[Element and text position data]
------------------------
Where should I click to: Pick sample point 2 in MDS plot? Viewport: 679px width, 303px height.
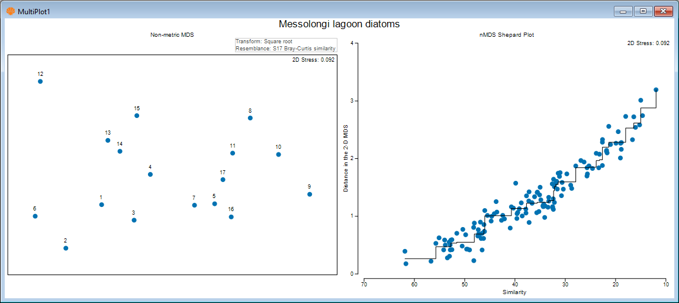(x=66, y=248)
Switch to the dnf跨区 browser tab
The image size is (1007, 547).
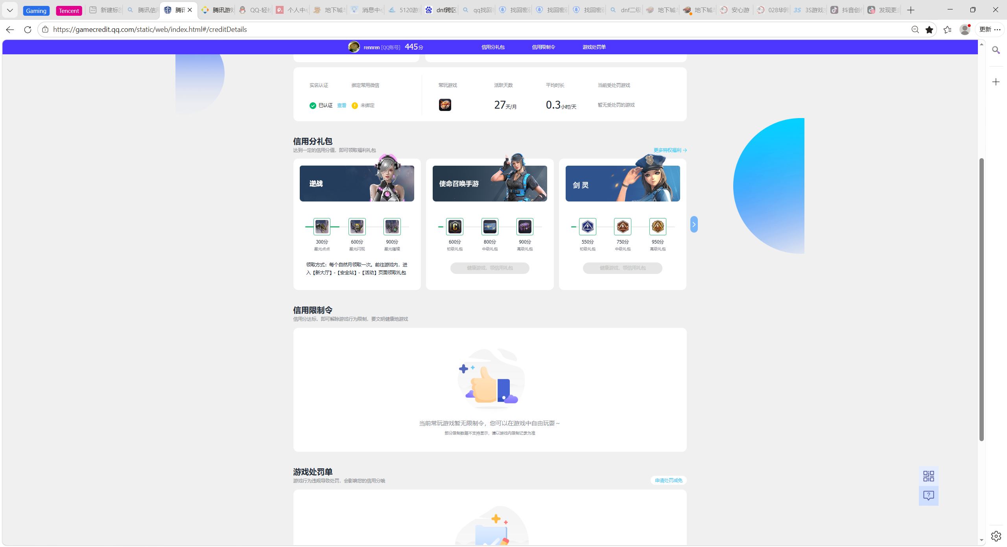[441, 10]
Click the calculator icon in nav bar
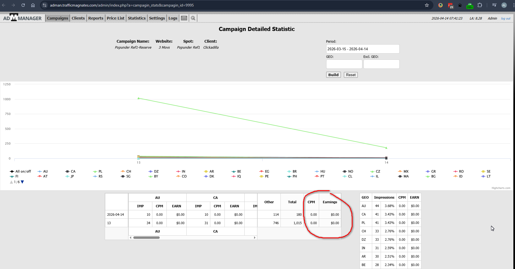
------------------------
Your objective → Retype all of the material above line for line, without changing any character, and omit the pictures.

Response to the exercise →
Where should I click to: Pick sample point 2 in MDS plot? Viewport: 679px width, 303px height.
(x=66, y=248)
Switch to the dnf跨区 browser tab
The image size is (1007, 547).
[441, 10]
Click the calculator icon in nav bar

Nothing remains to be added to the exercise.